Abstract: In recent years, chaotic behavior of complex nonlinear dynamical networks as a new issue has received a great deal of attention. Since 1963 the Lorenz chaotic oscillator as one of paradigms of chaos has become a focal subject in nonlinear dynamics. Some special topics such as boundedness, convergence, attractive sets, local and global synchronization including well known nonlinear observer and control of chaos have been widely studied for Lorenz type systems. Nonlinear time-varying oscillators and especially chaotic systems can play an important role in many applications including secure and reliable digital communication.
This presentation deals with two important issues that are applicable to chaotic communication systems: synchronization of chaos and controlling chaos. Synchronization of chaos is a naturally occurring phenomenon where one chaotic dynamical system follows dynamical behavior of another chaotic system. This phenomenon can be used in chaotic communication system as a mechanism for information decoding whereas controlling chaos can be used to encode information into the dynamics of the system. Apart from this particular application, the phenomenon of chaotic synchronization is a popular topic of research, in general, and has attracted much attention within the scientific community.
It is not surprising that designing such systems is not as easy as designing linear time-varying systems.
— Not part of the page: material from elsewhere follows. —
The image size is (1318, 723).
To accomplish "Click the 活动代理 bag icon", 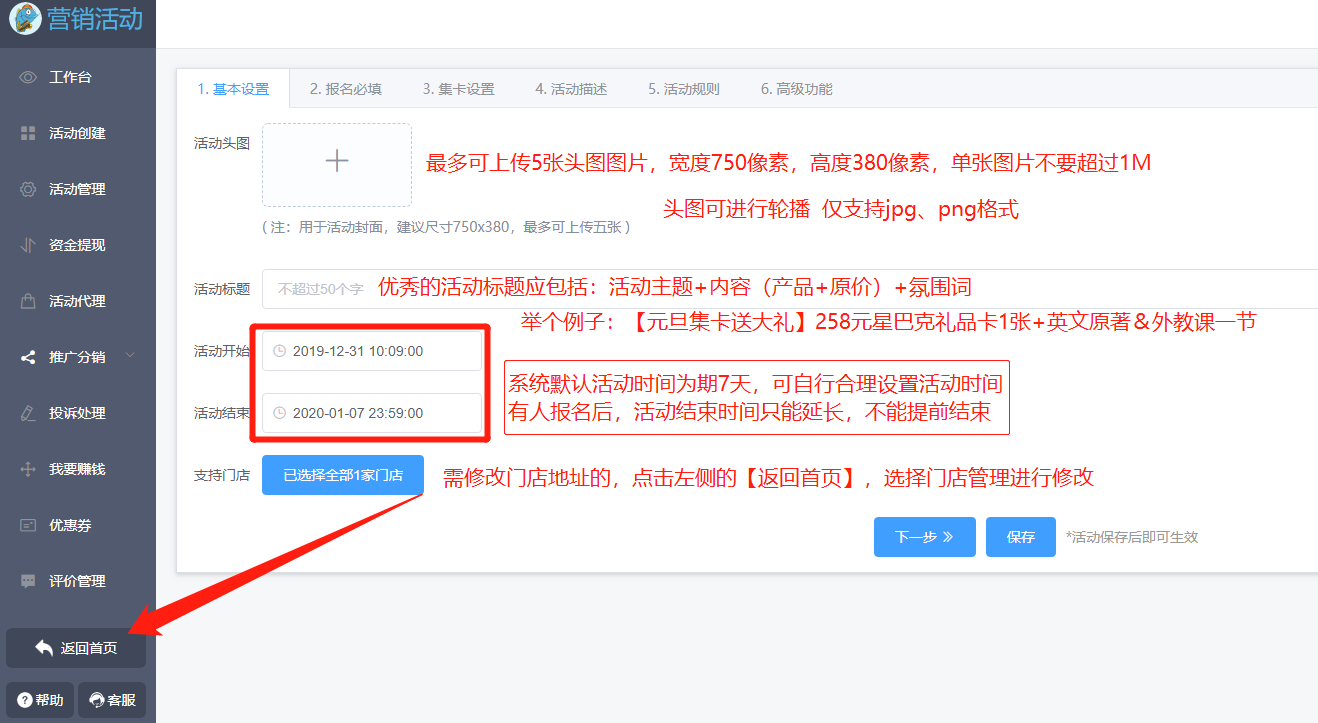I will coord(28,301).
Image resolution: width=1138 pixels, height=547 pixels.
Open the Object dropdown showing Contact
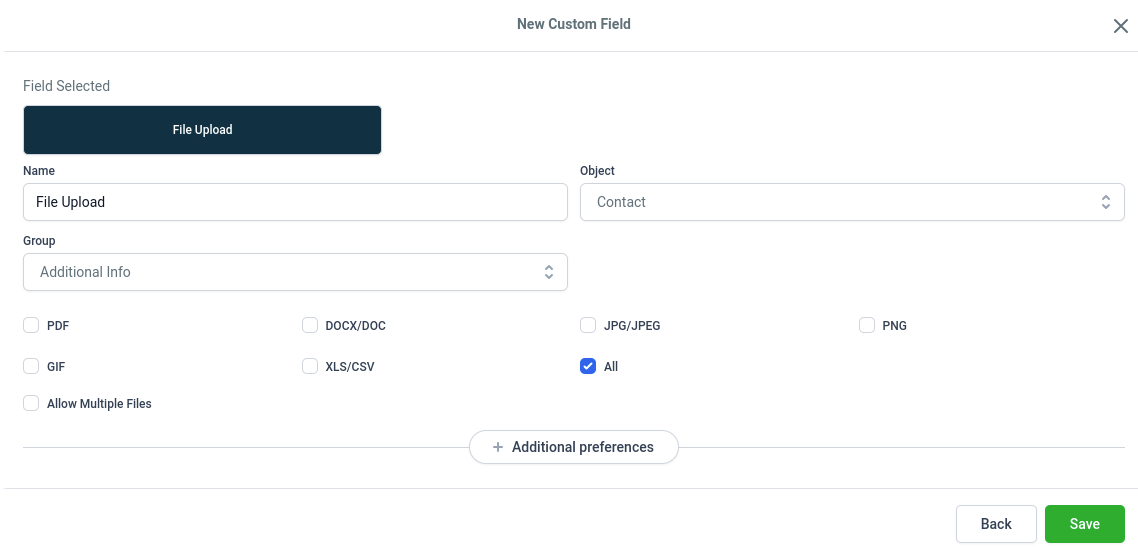point(852,202)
Throughout the development of the digital communication, many schemes have been developed to encode and decode information. What is a best scheme that will hide the information so well that it is impossible or almost impossible to intercept the information? This is a question scientist have been working for years. The study of secure communication is the area scientist developed in order to answer the above question. Particularly, secure communication using chaotic system models is a new area where people have put much effort into. The basic idea is that the digital data is somehow embedded into the chaotic signal from a chaotic system, which is in fact a special class of a nonlinear time varying system, and the chaotic signal is transmitted. At the receiver end, knowing the properties of the transmitter system, and only knowing which, we can recover the digital data. So the problems can be designed as: how to design the transmitter and receiver of such a secure communication system; how to embed digital data and transmit the chaotic signal; should the chaotic signal be analog or digital?
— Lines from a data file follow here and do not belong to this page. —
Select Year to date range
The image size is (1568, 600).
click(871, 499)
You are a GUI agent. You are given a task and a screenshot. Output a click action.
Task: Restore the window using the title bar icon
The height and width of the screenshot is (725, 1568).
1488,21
Although rich tools for their characterization and analysis are available, we are still in an early stage in terms of their actual design and use. It will also be demonstrated in the presentation that a new state space energy approach, which is closely related to the well known Lyapunov function method can effectively be applied for solving global synchronization and stability problems. This technique has proved to be working for the design of any order chaotic systems, which introduces more flexibility into the design of secure communication systems. Controlling chaos is another potential engineering application. A unique property of controlling chaos is the ability to cause large long-term impact on the dynamics using arbitrarily small perturbations.
In this approach, a study of: various electrical elements needed for the design of nonlinear circuits; the rules for their interconnections; the types of dynamics that will result from such circuits and the types of elements needed for various applications is made. Results, derived from this can be used to design chaotic systems for different applications.


Brief Biography of the Speaker:
Milan Stork received the M.Sc. degree in electrical engineering from the Technical University of Plzen, Czech Republic at the department of Applied electronics in 1974 and Ph.D. degree in automatic control systems at the Czech Technical University in Prague in 1985. In 1997, he became as Associate Professor at the Department of Applied Electronics and Telecommunication, faculty of electrical engineering on University of West Bohemia in Plzen, Czech Republic. He became the full professor in 2007. He is member of editorial board Czech magazine "Physician and Technology" concerning bioengineering. His research interest includes analog/digital linear and nonlinear systems, chaotic systems, control systems, signal processing and biomedical engineering, especially noninvasive tests systems.